Merge pull request #393 from kedhammar/aviti-trim-phix

kedhammar · web-flow · commit 7b39e6179097 · 2025-02-11T16:39:54.000+01:00
AVITI manifest fixes
diff --git a/scripts/generate_aviti_run_manifest.py b/scripts/generate_aviti_run_manifest.py
@@ -13,7 +13,7 @@
 from genologics.config import BASEURI, PASSWORD, USERNAME
 from genologics.entities import Process
 from genologics.lims import Lims
-from Levenshtein import hamming as distance
+from Levenshtein import distance
 
 from data.Chromium_10X_indexes import Chromium_10X_indexes
 from scilifelab_epps.epp import upload_file
@@ -145,7 +145,9 @@ def dict_to_manifest_col(d: dict) -> str:
     return s
 
 
-def get_manifests(process: Process, manifest_root_name: str) -> list[tuple[str, str]]:
+def get_manifests(
+    process: Process, manifest_root_name: str
+) -> list[tuple[str, str | None]]:
     """Generate multiple manifests, grouping samples by index multiplicity and length,
     adding PhiX controls of appropriate lengths as needed.
     """
@@ -158,30 +160,27 @@ def get_manifests(process: Process, manifest_root_name: str) -> list[tuple[str,
 
     # Assert lanes
     lanes = [art_out.location[1].split(":")[0] for art_out in arts_out]
-    lanes.sort()
     assert set(lanes) == {"1"} or set(lanes) == {
         "1",
         "2",
     }, "Expected a single-lane or dual-lane flowcell."
 
     # Iterate over pool / lane
     sample_rows = []
-    for pool, lane in zip(arts_out, lanes):
+    for pool, lane in sorted(zip(arts_out, lanes), key=lambda x: x[1]):
         # Get sample-label linkage via database
         sample2label: dict[str, str] = get_pool_sample_label_mapping(pool)
         assert len(set(pool.reagent_labels)) == len(pool.reagent_labels), (
-            "Detected non-unique reagent labels."
+            f"Detected non-unique reagent labels in lane {lane}"
         )
 
         # Record PhiX UDFs for each output artifact
-        phix_loaded: bool = pool.udf["% phiX"] != 0
-        phix_set_name = pool.udf.get("Element PhiX Set", None)
-        if phix_loaded:
-            assert phix_set_name is not None, (
-                "PhiX controls loaded but no kit specified."
-            )
+        phix_loaded: float = pool.udf.get("% phiX", 0)
+        phix_set_name: str = pool.udf.get("Element PhiX Set", "")
+        if phix_loaded != 0:
+            assert phix_set_name != "", "PhiX controls loaded but no kit specified."
         else:
-            assert phix_set_name is None, "PhiX controls specified but not loaded."

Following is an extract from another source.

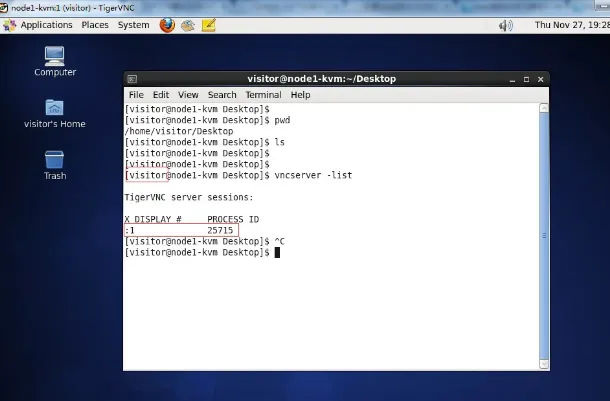
Task: Open the terminal Edit menu
Action: [160, 95]
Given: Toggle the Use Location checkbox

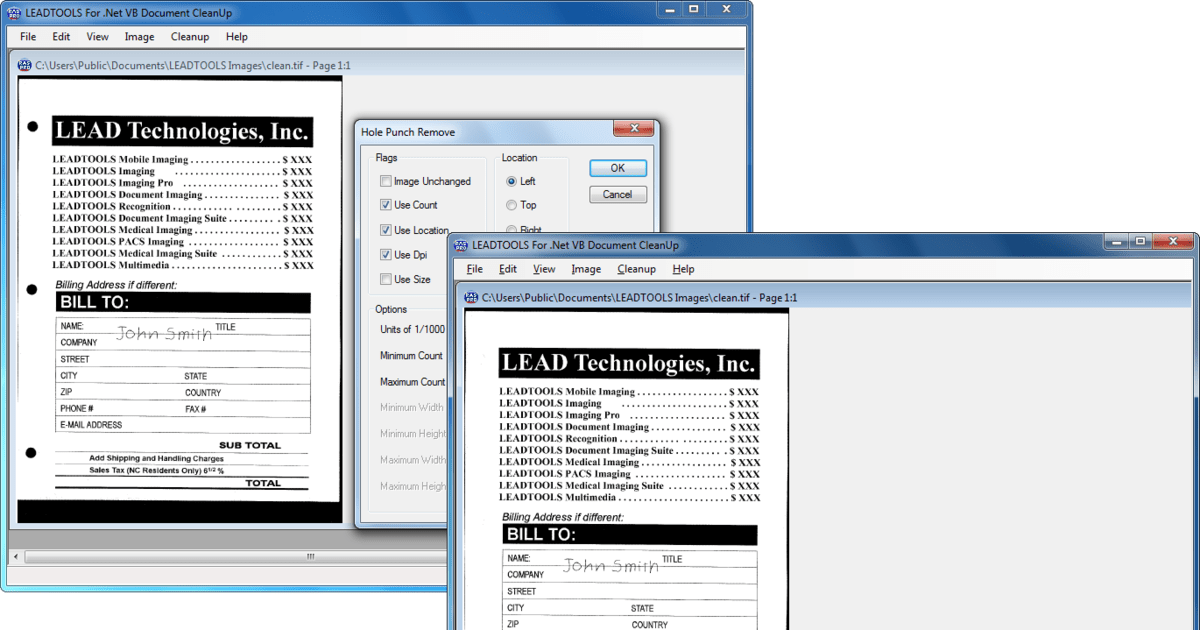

+            assert phix_set_name == "", "PhiX controls specified but not loaded."
 
         # Collect rows for each sample
         for sample in pool.samples:
@@ -274,7 +273,7 @@ def get_manifests(process: Process, manifest_root_name: str) -> list[tuple[str,
         check_distances(rows_to_check)
 
     # Start building manifests
-    manifests: list[tuple[str, str]] = []
+    manifests: list[tuple[str, str | None]] = []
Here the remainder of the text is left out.